§ Data for this exercise:

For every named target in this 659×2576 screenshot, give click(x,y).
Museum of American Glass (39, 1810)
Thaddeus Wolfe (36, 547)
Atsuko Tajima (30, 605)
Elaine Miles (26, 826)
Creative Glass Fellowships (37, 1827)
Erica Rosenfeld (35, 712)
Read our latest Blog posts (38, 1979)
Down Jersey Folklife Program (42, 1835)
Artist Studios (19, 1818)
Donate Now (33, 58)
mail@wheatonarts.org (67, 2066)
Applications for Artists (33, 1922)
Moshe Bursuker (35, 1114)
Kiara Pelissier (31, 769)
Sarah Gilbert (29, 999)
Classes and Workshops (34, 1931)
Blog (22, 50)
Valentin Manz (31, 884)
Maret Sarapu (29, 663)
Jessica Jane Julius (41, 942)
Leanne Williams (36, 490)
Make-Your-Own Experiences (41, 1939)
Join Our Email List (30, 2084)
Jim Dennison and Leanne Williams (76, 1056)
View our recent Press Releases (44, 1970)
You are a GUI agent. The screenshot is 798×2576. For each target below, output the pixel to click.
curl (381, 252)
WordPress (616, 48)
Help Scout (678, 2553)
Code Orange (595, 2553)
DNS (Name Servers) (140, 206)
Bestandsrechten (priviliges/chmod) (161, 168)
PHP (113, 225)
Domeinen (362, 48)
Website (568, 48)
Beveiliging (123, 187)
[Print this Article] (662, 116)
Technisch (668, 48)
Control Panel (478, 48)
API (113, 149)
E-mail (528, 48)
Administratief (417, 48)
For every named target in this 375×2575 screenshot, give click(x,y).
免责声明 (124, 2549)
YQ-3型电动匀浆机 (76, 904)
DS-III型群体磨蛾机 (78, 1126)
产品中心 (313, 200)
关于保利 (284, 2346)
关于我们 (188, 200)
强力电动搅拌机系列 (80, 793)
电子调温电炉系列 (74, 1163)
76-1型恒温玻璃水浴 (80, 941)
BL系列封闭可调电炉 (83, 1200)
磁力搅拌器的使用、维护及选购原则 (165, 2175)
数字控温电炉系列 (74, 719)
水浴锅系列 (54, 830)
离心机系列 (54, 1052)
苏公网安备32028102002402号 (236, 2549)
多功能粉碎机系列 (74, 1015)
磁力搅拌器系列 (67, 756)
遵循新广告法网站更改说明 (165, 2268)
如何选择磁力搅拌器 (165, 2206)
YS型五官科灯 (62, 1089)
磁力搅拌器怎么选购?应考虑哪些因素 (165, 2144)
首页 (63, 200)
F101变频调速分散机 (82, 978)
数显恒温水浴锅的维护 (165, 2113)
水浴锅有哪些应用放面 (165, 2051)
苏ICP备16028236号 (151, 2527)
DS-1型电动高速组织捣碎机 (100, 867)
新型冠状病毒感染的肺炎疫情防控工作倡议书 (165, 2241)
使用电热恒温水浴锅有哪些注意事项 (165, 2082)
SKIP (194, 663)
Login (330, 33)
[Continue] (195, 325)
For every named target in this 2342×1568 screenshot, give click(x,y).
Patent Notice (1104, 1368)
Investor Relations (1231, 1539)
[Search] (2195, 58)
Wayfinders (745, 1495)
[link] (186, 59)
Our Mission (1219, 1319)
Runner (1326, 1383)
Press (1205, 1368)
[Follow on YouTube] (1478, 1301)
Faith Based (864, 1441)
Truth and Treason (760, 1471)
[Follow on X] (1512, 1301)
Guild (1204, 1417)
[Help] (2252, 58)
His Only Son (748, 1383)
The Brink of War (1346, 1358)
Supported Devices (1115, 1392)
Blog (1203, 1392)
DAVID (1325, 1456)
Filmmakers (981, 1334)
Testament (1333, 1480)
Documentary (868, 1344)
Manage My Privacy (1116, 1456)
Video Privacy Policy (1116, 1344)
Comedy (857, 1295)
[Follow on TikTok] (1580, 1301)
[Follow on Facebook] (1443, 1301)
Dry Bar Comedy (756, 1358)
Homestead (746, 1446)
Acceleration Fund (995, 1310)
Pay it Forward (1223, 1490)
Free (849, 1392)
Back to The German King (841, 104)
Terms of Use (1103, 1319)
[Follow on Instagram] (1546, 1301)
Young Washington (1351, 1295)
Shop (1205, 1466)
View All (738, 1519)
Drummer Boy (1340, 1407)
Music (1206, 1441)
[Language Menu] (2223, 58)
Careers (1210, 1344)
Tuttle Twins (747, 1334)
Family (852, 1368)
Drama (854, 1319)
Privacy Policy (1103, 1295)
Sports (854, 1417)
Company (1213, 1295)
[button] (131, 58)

§ Try it: The records are to be retyped exactly. No line may be skipped.

§ Finished exercise:
For every named target in this 659×2576 screenshot, give click(x,y).
Museum of American Glass (39, 1810)
Thaddeus Wolfe (36, 547)
Atsuko Tajima (30, 605)
Elaine Miles (26, 826)
Creative Glass Fellowships (37, 1827)
Erica Rosenfeld (35, 712)
Read our latest Blog posts (38, 1979)
Down Jersey Folklife Program (42, 1835)
Artist Studios (19, 1818)
Donate Now (33, 58)
mail@wheatonarts.org (67, 2066)
Applications for Artists (33, 1922)
Moshe Bursuker (35, 1114)
Kiara Pelissier (31, 769)
Sarah Gilbert (29, 999)
Classes and Workshops (34, 1931)
Blog (22, 50)
Valentin Manz (31, 884)
Maret Sarapu (29, 663)
Jessica Jane Julius (41, 942)
Leanne Williams (36, 490)
Make-Your-Own Experiences (41, 1939)
Join Our Email List (30, 2084)
Jim Dennison and Leanne Williams (76, 1056)
View our recent Press Releases (44, 1970)
You are a GUI agent. The screenshot is 798×2576. For each target below, output the pixel to click.
curl (381, 252)
WordPress (616, 48)
Help Scout (678, 2553)
Code Orange (595, 2553)
DNS (Name Servers) (140, 206)
Bestandsrechten (priviliges/chmod) (161, 168)
PHP (113, 225)
Domeinen (362, 48)
Website (568, 48)
Beveiliging (123, 187)
[Print this Article] (662, 116)
Technisch (668, 48)
Control Panel (478, 48)
API (113, 149)
E-mail (528, 48)
Administratief (417, 48)
For every named target in this 375×2575 screenshot, give click(x,y).
免责声明 (124, 2549)
YQ-3型电动匀浆机 (76, 904)
DS-III型群体磨蛾机 (78, 1126)
产品中心 (313, 200)
关于保利 (284, 2346)
关于我们 (188, 200)
强力电动搅拌机系列 (80, 793)
电子调温电炉系列 (74, 1163)
76-1型恒温玻璃水浴 (80, 941)
BL系列封闭可调电炉 (83, 1200)
磁力搅拌器的使用、维护及选购原则 (165, 2175)
数字控温电炉系列 (74, 719)
水浴锅系列 (54, 830)
离心机系列 (54, 1052)
苏公网安备32028102002402号 (236, 2549)
多功能粉碎机系列 (74, 1015)
磁力搅拌器系列 (67, 756)
遵循新广告法网站更改说明 (165, 2268)
如何选择磁力搅拌器 (165, 2206)
YS型五官科灯 (62, 1089)
磁力搅拌器怎么选购?应考虑哪些因素 (165, 2144)
首页 (63, 200)
F101变频调速分散机 (82, 978)
数显恒温水浴锅的维护 (165, 2113)
水浴锅有哪些应用放面 (165, 2051)
苏ICP备16028236号 (151, 2527)
DS-1型电动高速组织捣碎机 (100, 867)
新型冠状病毒感染的肺炎疫情防控工作倡议书 (165, 2241)
使用电热恒温水浴锅有哪些注意事项 (165, 2082)
SKIP (194, 663)
Login (330, 33)
[Continue] (195, 325)
For every named target in this 2342×1568 screenshot, give click(x,y).
Patent Notice (1104, 1368)
Investor Relations (1231, 1539)
[Search] (2195, 58)
Wayfinders (745, 1495)
[link] (186, 59)
Our Mission (1219, 1319)
Runner (1326, 1383)
Press (1205, 1368)
[Follow on YouTube] (1478, 1301)
Faith Based (864, 1441)
Truth and Treason (760, 1471)
[Follow on X] (1512, 1301)
Guild (1204, 1417)
[Help] (2252, 58)
His Only Son (748, 1383)
The Brink of War (1346, 1358)
Supported Devices (1115, 1392)
Blog (1203, 1392)
DAVID (1325, 1456)
Filmmakers (981, 1334)
Testament (1333, 1480)
Documentary (868, 1344)
Manage My Privacy (1116, 1456)
Video Privacy Policy (1116, 1344)
Comedy (857, 1295)
[Follow on TikTok] (1580, 1301)
[Follow on Facebook] (1443, 1301)
Dry Bar Comedy (756, 1358)
Homestead (746, 1446)
Acceleration Fund (995, 1310)
Pay it Forward (1223, 1490)
Free (849, 1392)
Back to The German King (841, 104)
Terms of Use (1103, 1319)
[Follow on Instagram] (1546, 1301)
Young Washington (1351, 1295)
Shop (1205, 1466)
View All (738, 1519)
Drummer Boy (1340, 1407)
Music (1206, 1441)
[Language Menu] (2223, 58)
Careers (1210, 1344)
Tuttle Twins (747, 1334)
Family (852, 1368)
Drama (854, 1319)
Privacy Policy (1103, 1295)
Sports (854, 1417)
Company (1213, 1295)
[button] (131, 58)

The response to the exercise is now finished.